The set_float_format
function controls the format for the
S
conversion of floating point numbers.
Parse a formatted string
Int_Type sscanf (s, fmt, r1, ... rN)
String_Type s, fmt;
Ref_Type r1, ..., rN
The sscanf
function parses the string s
according to the
format fmt
and sets the variables whose references are given by
r1
, ..., rN
. The function returns the number of
references assigned, or throws an exception upon error.
The format string fmt
consists of ordinary characters and
conversion specifiers. A conversion specifier begins with the
special character %
and is described more fully below. A white
space character in the format string matches any amount of whitespace
in the input string. Parsing of the format string stops whenever a
match fails.
The %
character is used to denote a conversion specifier whose
general form is given by %[*][width][type]format
where the
brackets indicate optional items. If *
is present, then the
conversion will be performed but no assignment to a reference will be
made. The width
specifier specifies the maximum field width to
use for the conversion. The type
modifier is used to indicate
the size of the object, e.g., a short integer, as follows.
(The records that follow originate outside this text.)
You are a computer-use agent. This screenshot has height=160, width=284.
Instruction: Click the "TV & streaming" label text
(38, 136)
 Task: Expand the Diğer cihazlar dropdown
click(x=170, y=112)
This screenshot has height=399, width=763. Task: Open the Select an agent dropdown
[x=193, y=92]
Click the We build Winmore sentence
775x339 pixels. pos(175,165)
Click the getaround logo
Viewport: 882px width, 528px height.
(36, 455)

If type is given as the character h
, then if the format
conversion is for an integer (dioux
), the object assigned will
be a short integer. If type is l
, then the conversion
will be to a long integer for integer conversions, or to a double
precision floating point number for floating point conversions.
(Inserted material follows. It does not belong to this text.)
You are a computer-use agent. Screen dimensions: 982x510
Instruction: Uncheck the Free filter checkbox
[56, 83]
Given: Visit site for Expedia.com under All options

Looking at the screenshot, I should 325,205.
The format specifier is a character that specifies the conversion:
% Matches a literal percent character. No assignment is
performed.
d Matches a signed decimal integer.
D Matches a long decimal integer (equiv to `ld')
u Matches an unsigned decimal integer
U Matches an unsigned long decimal integer (equiv to `lu')
i Matches either a hexadecimal integer, decimal integer, or
octal integer.
I Equivalent to `li'.
x Matches a hexadecimal integer.
X Matches a long hexadecimal integer (same as `lx').
e,f,g Matches a decimal floating point number (Float_Type).
E,F,G Matches a double precision floating point number, same as `lf'.
s Matches a string of non-whitespace characters (String_Type).
c Matches one character. If width is given, width
characters are matched.
n Assigns the number of characters scanned so far.
[...] Matches zero or more characters from the set of characters
enclosed by the square brackets. If '^' is given as the
first character, then the complement set is matched.
Suppose that s
is "Coffee: (3,4,12.4)"
. Then
n = sscanf (s, "%[a-zA-Z]: (%d,%d,%lf)", &item, &x, &y, &z);
will set n
to 4
, item
to "Coffee"
, x
to 3
,
y
to 4
, and z
to the double precision number
12.4
. However,
n = sscanf (s, "%s: (%d,%d,%lf)", &item, &x, &y, &z);
will set n
to 1
, item
to "Coffee:"
and the
remaining variables will not be assigned.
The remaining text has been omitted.